Conclusions
What you make of the GeForce GTX 280 may hinge on where you come down on the multi-GPU question. Clearly, the GTX 280 is far and away the new single-GPU performance champ, and Nvidia has done it again by nearly doubling the resources of the G80. Its performance is strongest, relatively speaking, at high resolutions where current solutions suffer most, surely in part because of its true 1GB memory size. And one can't help but like the legion of tweaks and incremental enhancements Nvidia has made to an already familiar and successful basic GPU architecture, from better tuning of the shader cores to the precipitous reduction in idle power draw.

All other things being equal, I'd rather have a big single-GPU card like the GTX 280 than a dual-chip special like the Radeon HD 3870 X2 or the GeForce 9800 GX2 any day. Multi-GPU setups are fragile, and in some games, their performance simply doesn't scale very well. Also, Nvidia's support for multiple monitors in SLI and GX2 solutions is pretty dreadful.

The trouble is, things are pretty decidedly not equal. More often than not, the GeForce 9800 GX2 is faster than the GTX 280, and the GX2 is currently selling for as little as 470 bucks, American money. Compared to that, the GTX 280's asking price of $649 seems mighty steep. Even the GTX 260 at $399 feels expensive in light of the alternatives—dual GeForce 8800 GTs in SLI, for instance—unless you're committed to the single-GPU path.

Another problem with cards like the 9800 GX2 is simply that they've shown us that there's more performance to be had in today's games than what the GTX 260 and 280 can offer. One can't escape the impression, seeing the benchmark results, that the GT200's performance could be higher. Yet many of the changes Nvidia has introduced in this new GPU fall decidedly under the rubric of future-proofing. We're unlikely to see games push the limits of this shader core for some time to come, for example. I went back and looked, and it turns out that when the GeForce 8800 GTX debuted, it was often slower than two GeForce 7900 GTX cards in SLI. No one cared much at the time because the G80 brought with it a whole boatload of new capabilities. One can't exactly say the same for the GT200, but then again, things like a double-size register file for more complex shaders or faster stream-out for geometry shaders may end up being fairly consequential in the long run. It's just terribly difficult to judge these things right now, when cheaper multi-GPU alternatives will run today's games faster.
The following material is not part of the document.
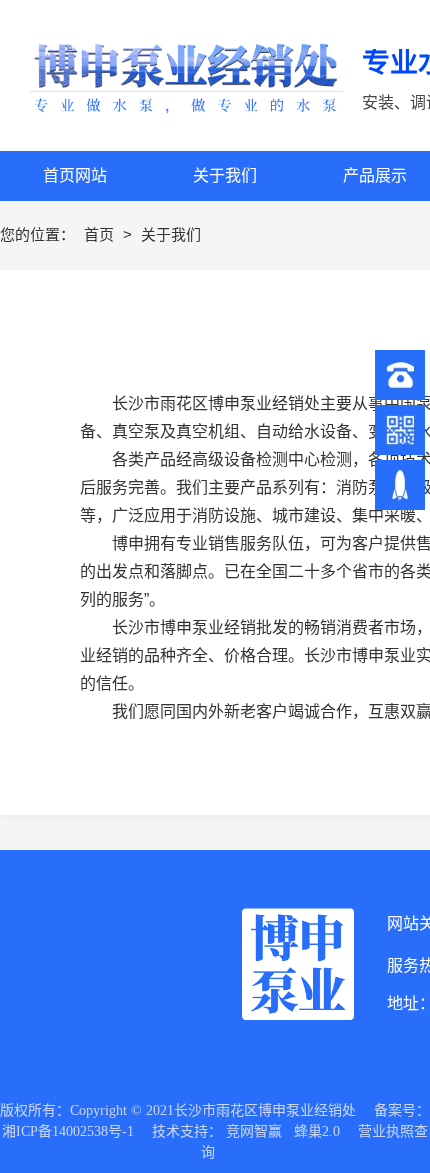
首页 (101, 234)
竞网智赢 (254, 1131)
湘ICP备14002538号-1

And then there's the fact that AMD has committed itself to the multi-GPU path entirely for the high end. I can't decide whether that legitimizes the approach or makes Nvidia the winner by default. Probably, it's a little of both, although I dunno how that works. The folks at AMD are already talking big about the performance of RV700, their next-generation dual-GPU video card, though. We'll have to wait and see how these things play out.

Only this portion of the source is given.